Stored records
BEGIN
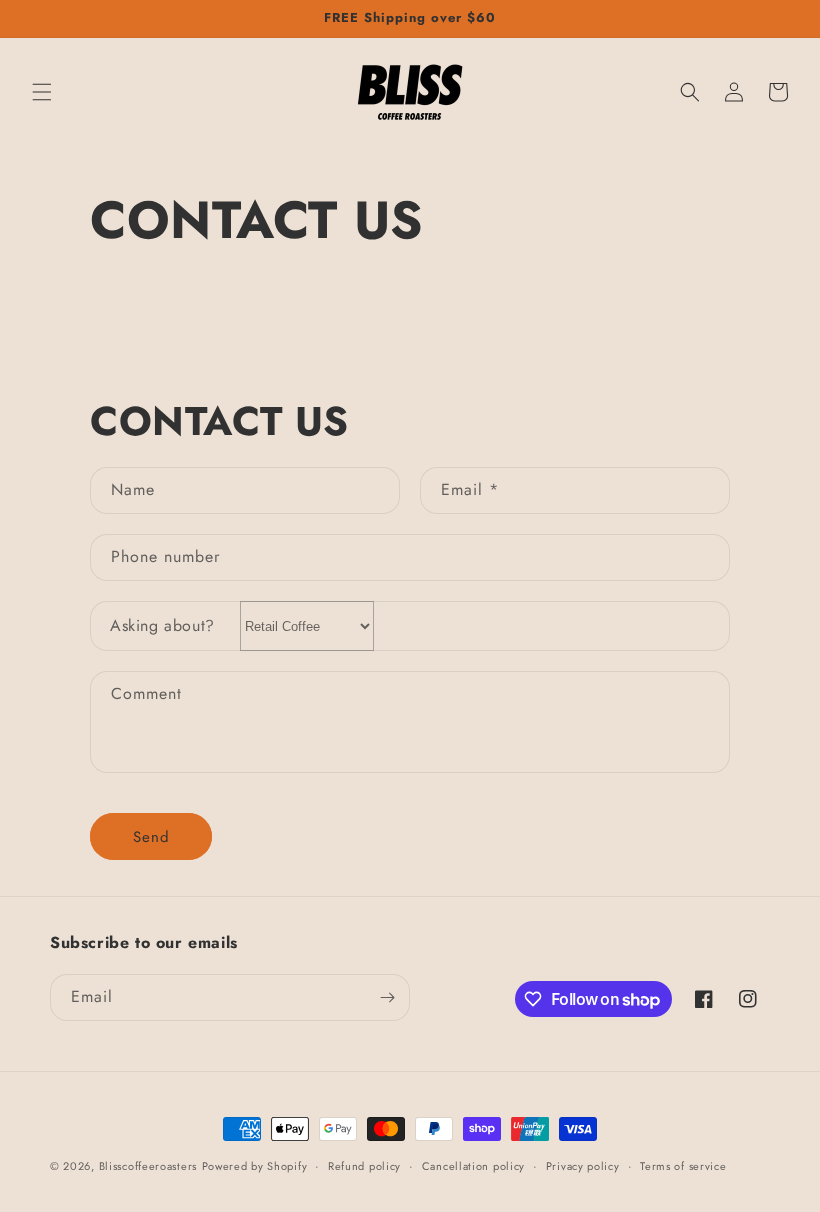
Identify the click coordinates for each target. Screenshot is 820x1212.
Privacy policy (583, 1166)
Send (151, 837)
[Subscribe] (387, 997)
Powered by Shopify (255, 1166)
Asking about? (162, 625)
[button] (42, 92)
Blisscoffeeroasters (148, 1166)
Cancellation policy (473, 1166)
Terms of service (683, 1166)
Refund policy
END
Aim of the task: Only the lines from the one containing "Asking about? (162, 625)" through the last line of the records belong in the answer, each written out exactly.

Result:
Asking about? (162, 625)
[button] (42, 92)
Blisscoffeeroasters (148, 1166)
Cancellation policy (473, 1166)
Terms of service (683, 1166)
Refund policy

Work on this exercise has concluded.